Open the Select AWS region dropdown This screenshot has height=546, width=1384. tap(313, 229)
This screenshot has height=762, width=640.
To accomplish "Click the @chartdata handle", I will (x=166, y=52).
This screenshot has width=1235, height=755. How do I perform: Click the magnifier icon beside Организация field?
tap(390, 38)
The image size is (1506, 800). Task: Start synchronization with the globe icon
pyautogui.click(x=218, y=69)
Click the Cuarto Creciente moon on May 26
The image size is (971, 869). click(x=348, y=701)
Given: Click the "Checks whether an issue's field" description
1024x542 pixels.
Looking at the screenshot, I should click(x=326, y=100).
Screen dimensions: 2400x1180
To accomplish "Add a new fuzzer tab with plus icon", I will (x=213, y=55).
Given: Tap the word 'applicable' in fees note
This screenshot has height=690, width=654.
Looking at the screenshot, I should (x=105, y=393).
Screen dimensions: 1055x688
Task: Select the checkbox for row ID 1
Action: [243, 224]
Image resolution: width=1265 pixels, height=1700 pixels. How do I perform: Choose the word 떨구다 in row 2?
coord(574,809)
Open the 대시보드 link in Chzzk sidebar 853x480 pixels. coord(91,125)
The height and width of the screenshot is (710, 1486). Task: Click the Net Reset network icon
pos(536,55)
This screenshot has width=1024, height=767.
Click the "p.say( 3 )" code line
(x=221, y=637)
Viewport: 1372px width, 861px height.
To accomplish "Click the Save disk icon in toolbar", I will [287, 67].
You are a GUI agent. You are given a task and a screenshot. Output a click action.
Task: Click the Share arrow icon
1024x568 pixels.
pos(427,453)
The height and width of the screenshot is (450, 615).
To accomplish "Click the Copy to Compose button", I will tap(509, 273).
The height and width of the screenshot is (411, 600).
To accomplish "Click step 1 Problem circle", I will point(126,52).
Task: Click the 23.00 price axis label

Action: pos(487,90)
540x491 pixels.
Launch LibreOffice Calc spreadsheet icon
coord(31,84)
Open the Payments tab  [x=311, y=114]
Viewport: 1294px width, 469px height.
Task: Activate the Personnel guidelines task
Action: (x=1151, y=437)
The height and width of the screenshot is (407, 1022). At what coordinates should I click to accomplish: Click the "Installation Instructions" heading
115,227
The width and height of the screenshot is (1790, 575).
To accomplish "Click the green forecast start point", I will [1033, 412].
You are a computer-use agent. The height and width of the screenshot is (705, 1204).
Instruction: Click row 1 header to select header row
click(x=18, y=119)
=======
> _Task prompt_
Output each line of the material exactly as it was written above.

> _Response to the exercise_
Open the Select AWS region dropdown This screenshot has height=546, width=1384. tap(313, 229)
This screenshot has height=762, width=640.
To accomplish "Click the @chartdata handle", I will (x=166, y=52).
This screenshot has width=1235, height=755. How do I perform: Click the magnifier icon beside Организация field?
tap(390, 38)
The image size is (1506, 800). Task: Start synchronization with the globe icon
pyautogui.click(x=218, y=69)
Click the Cuarto Creciente moon on May 26
The image size is (971, 869). click(x=348, y=701)
Given: Click the "Checks whether an issue's field" description
1024x542 pixels.
Looking at the screenshot, I should click(x=326, y=100).
Screen dimensions: 2400x1180
To accomplish "Add a new fuzzer tab with plus icon", I will (x=213, y=55).
Given: Tap the word 'applicable' in fees note
This screenshot has height=690, width=654.
Looking at the screenshot, I should (x=105, y=393).
Screen dimensions: 1055x688
Task: Select the checkbox for row ID 1
Action: [243, 224]
Image resolution: width=1265 pixels, height=1700 pixels. How do I perform: Choose the word 떨구다 in row 2?
coord(574,809)
Open the 대시보드 link in Chzzk sidebar 853x480 pixels. coord(91,125)
The height and width of the screenshot is (710, 1486). Task: Click the Net Reset network icon
pos(536,55)
This screenshot has width=1024, height=767.
Click the "p.say( 3 )" code line
(x=221, y=637)
Viewport: 1372px width, 861px height.
To accomplish "Click the Save disk icon in toolbar", I will [287, 67].
You are a GUI agent. You are given a task and a screenshot. Output a click action.
Task: Click the Share arrow icon
1024x568 pixels.
pos(427,453)
The height and width of the screenshot is (450, 615).
To accomplish "Click the Copy to Compose button", I will tap(509, 273).
The height and width of the screenshot is (411, 600).
To accomplish "Click step 1 Problem circle", I will point(126,52).
Task: Click the 23.00 price axis label

Action: pos(487,90)
540x491 pixels.
Launch LibreOffice Calc spreadsheet icon
coord(31,84)
Open the Payments tab  [x=311, y=114]
Viewport: 1294px width, 469px height.
Task: Activate the Personnel guidelines task
Action: (x=1151, y=437)
The height and width of the screenshot is (407, 1022). At what coordinates should I click to accomplish: Click the "Installation Instructions" heading
115,227
The width and height of the screenshot is (1790, 575).
To accomplish "Click the green forecast start point", I will [1033, 412].
You are a computer-use agent. The height and width of the screenshot is (705, 1204).
Instruction: Click row 1 header to select header row
click(x=18, y=119)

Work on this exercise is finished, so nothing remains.